-- START SOURCE PASSAGE --
On freeing your nose the cherry flavour floods your mouth. You are experiencing the complete essence of the jelly bean. The chewing motion broke the bean, signalled the brain to get itself ready, and released volatile molecules that travelled towards the back of the palate. As the molecules built up they were forced into the nasal cavity where they bonded with odour receptors. We can have between 350-400 different types of receptors that perceive flavour. This process is called retronasal olfaction.
The brain combines material received from retronasal olfaction with taste and texture information received from the tongue, which results in food memory.
Korey comments “when you can get taste to the back of the palate you know you’ve got a good dish, it’s about getting the best out of your raw ingredients before you begin to season”.
We don’t all experience food the same. There are countless psychological and physical reasons as to why this may be. However, there is such a thing as a ‘super-taster’.
Korey introduces this to his students by ways of another experiment. “I hand each one of my students a tab of paper which has previously been covered in a small dose of a particular chemical. They place it in their mouths. A supertaster will immediately sense a strong bitter taste and will spit the paper out. A student with an average taste capacity will sense the bitter around 30 seconds. The remaining students will not taste anything at all.”
Super-tasters are people who have a higher number of densely packed taste buds. They will taste food with greater intensity when compared with ordinary tasters. Super-tasters may come across as picky or bland eaters, as strong flavours, such as bitter coffee or highly seasoned foods, are commonly disliked.
This is not the case. Super-tasters sense far more, and receive more enjoyment from the basic tastes, than ordinary tasters. Korey continued, “I feel it’s important my students understand this factor especially when it comes to criticism. I tell them when people criticise your food you must remember that people’s taste buds differ greatly. It is very likely the reason individuals may prefer one restaurant over another, is that the chef will have a similar taste to themselves.”
A truly successful chef brings all these complex elements into food design. This includes sourcing food in order to get the best-tasting raw ingredients, and then knowing how to balance the rest. It truly is a limitless art. That is only part of the equation. A successful restaurant needs to create ‘food memories’ that are both long lasting and positive.
-- END SOURCE PASSAGE --
=== WORK INSTRUCTIONS ===
Write out the part of the article on taste above word for word, beginning at the words "A truly successful" and stopping after "lasting and positive.".
-- START DATA LINES --
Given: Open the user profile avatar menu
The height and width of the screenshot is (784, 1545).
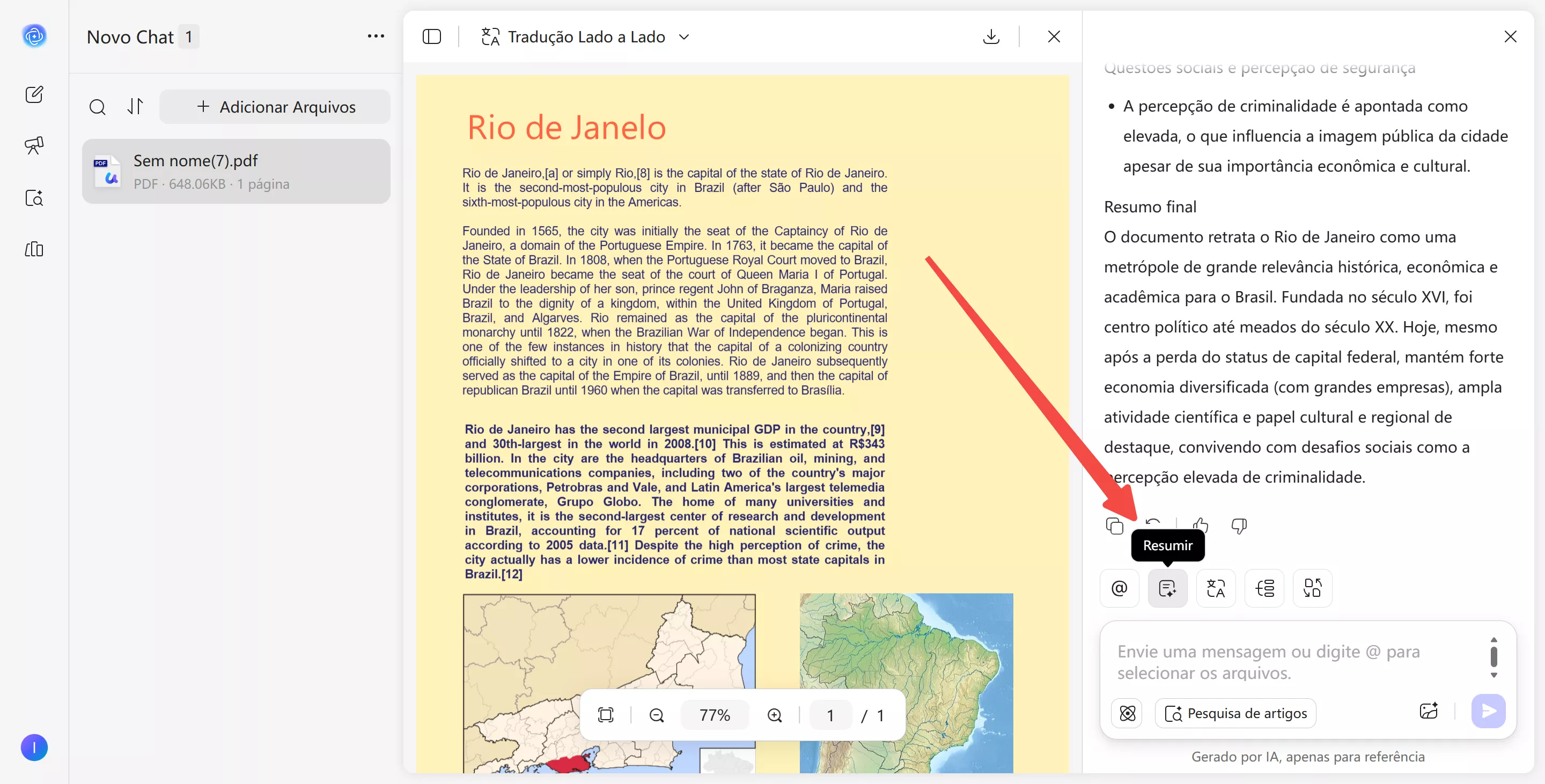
-- END DATA LINES --
=== FINISHED EXERCISE ===
A truly successful chef brings all these complex elements into food design. This includes sourcing food in order to get the best-tasting raw ingredients, and then knowing how to balance the rest. It truly is a limitless art. That is only part of the equation. A successful restaurant needs to create ‘food memories’ that are both long lasting and positive.